The Heart and Soul Study is a prospective cohort study that was originally designed to determine how depression and other mental health conditions influence the outcomes of patients with coronary heart disease. A total of 1024 participants who were enrolled between September 01, 2000 and December 31, 2002 have been actively followed for more than 16 years. During this time, the Heart and Soul Study has generated more than 175 peer-reviewed publications. Key contributions include demonstrating that:
- Depressive symptoms are more strongly associated with health-related quality of life than objective measures of cardiac disease severity in patients with existing coronary heart disease (JAMA, 2003).
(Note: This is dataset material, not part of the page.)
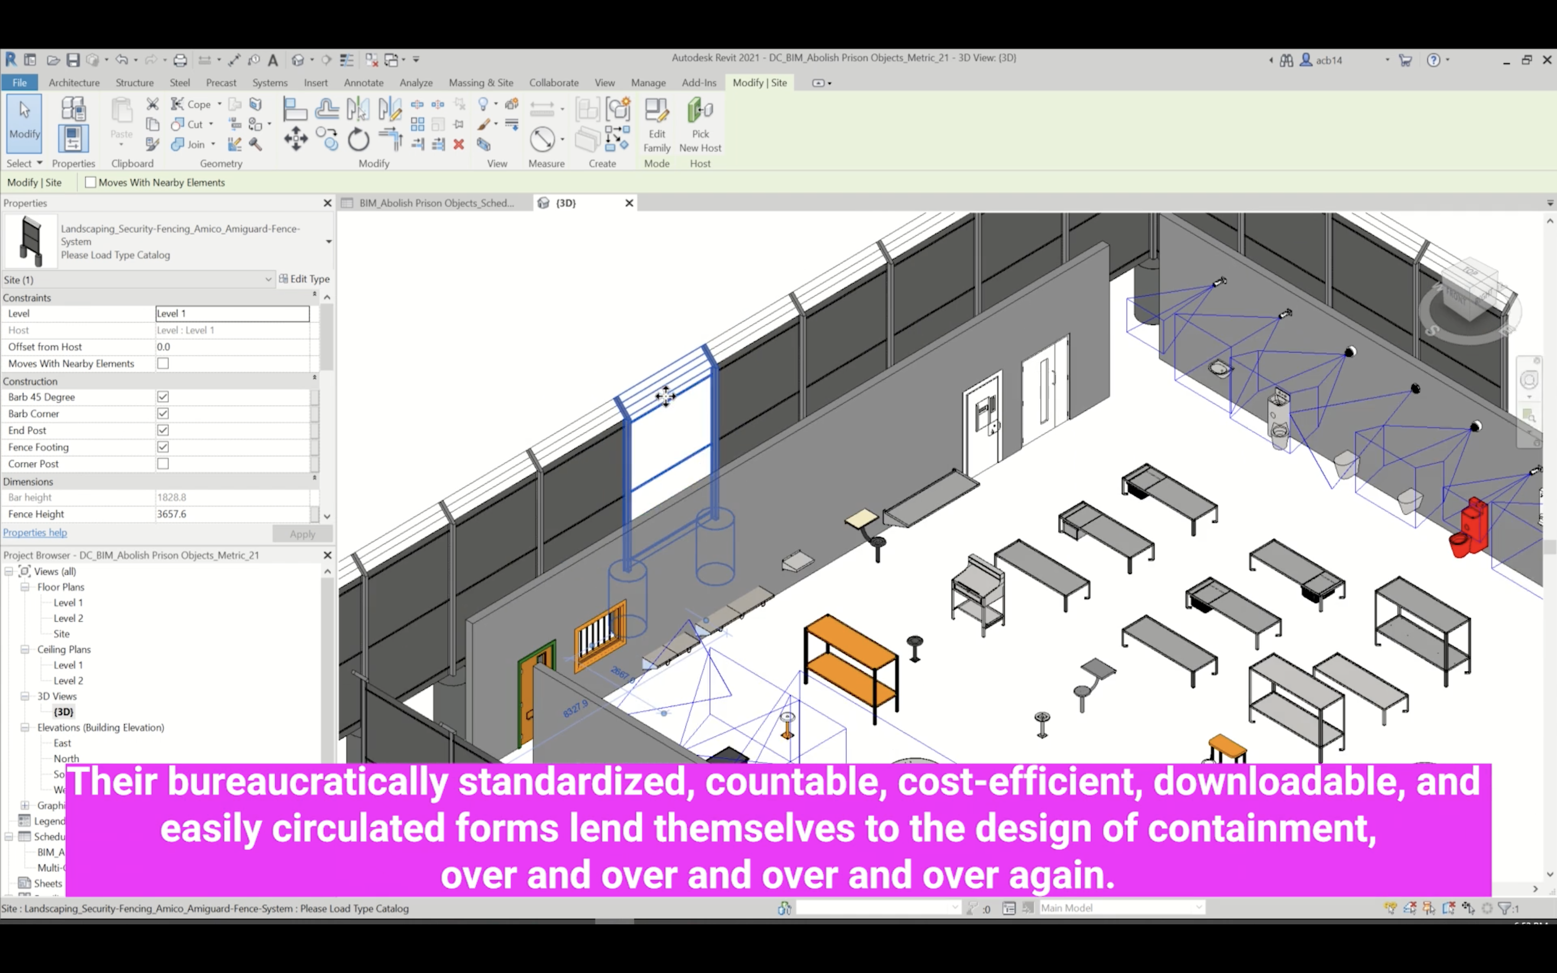Viewport: 1557px width, 973px height.
Task: Switch to BIM_Abolish Prison Objects schedule tab
Action: tap(436, 203)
- A simple 2-question instrument can be used to screen for depression in patients with coronary heart disease. A negative test effectively rules out depression so that no further screening is necessary (AJC, 2005).
- The adverse cardiovascular outcomes associated with depressive symptoms are largely explained by poor health behaviors, such as medication non-adherence and physical inactivity (JAMA, 2008). This finding introduced the possibility that the excess risk of cardiovascular events associated with depression could be preventable with behavior modification (such as cardiac rehabilitation).
- Traditional cardiovascular risk factors (including age, sex, body mass index, hypertension, diabetes, and dyslipidemia) do not predict secondary cardiovascular events in patients with existing coronary heart disease (JAHA, 2015). The top four predictors of secondary cardiovascular events are: N-terminal pro-type brain natriuretic peptide, followed by high-sensitivity cardiac troponin T, microalbuminuria, and current smoking.
- Presumably due to advances in therapy, patients with coronary heart disease are now more likely to die from non-cardiovascular than from cardiovascular causes (AJC, 2017).